So that Saturday, by the time I came up after morning cartoons, Dad would already be underneath the car. I never really knew what he was doing under there. From my nine-year-old vantage point, he was just a pair of legs, knees to feet. Every fifteen minutes or so a curse word would float up from underneath the car, after he banged his thumb or stripped a bolt or got rust in his eye. Occasionally he would work for hours and come up for air, grabbing at a tall glass of iced tea that was always stained with greasy fingerprints.

Sometimes I’d get to help. He’d invite me to lay down on the grimy mechanic’s blanket, scooch under the car, and threaten my life with dire warnings about even touching the carefully-placed jack. Like most nine-year-old boys, though, ‘helping’ usually meant being the tool caddy. “Hand me that 5/8ths. No, that’s a 7/8ths. The 5/8ths!” he would say. “There! Right by your hand!”

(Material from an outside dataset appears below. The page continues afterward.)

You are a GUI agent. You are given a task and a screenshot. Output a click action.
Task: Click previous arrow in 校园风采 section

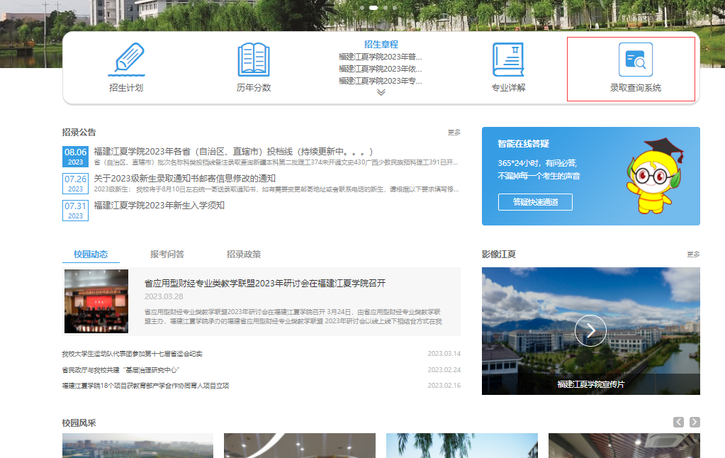pyautogui.click(x=679, y=422)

‘Helping’ also meant that I often got to accompany him to the parts store. We’d enter the freezing cold store, stride up to the counter, where Dad would start fingering through the catalog until the rep came over to him. “What can I do for ya?” Gotta replace my rocker arm. “What type?” Ford. “Model?” Brougham, Ltd., 1971. “No problem. Got ‘em in the back.” Then dad would pay, and take the change and buy us both a Pepsi - if I had been good.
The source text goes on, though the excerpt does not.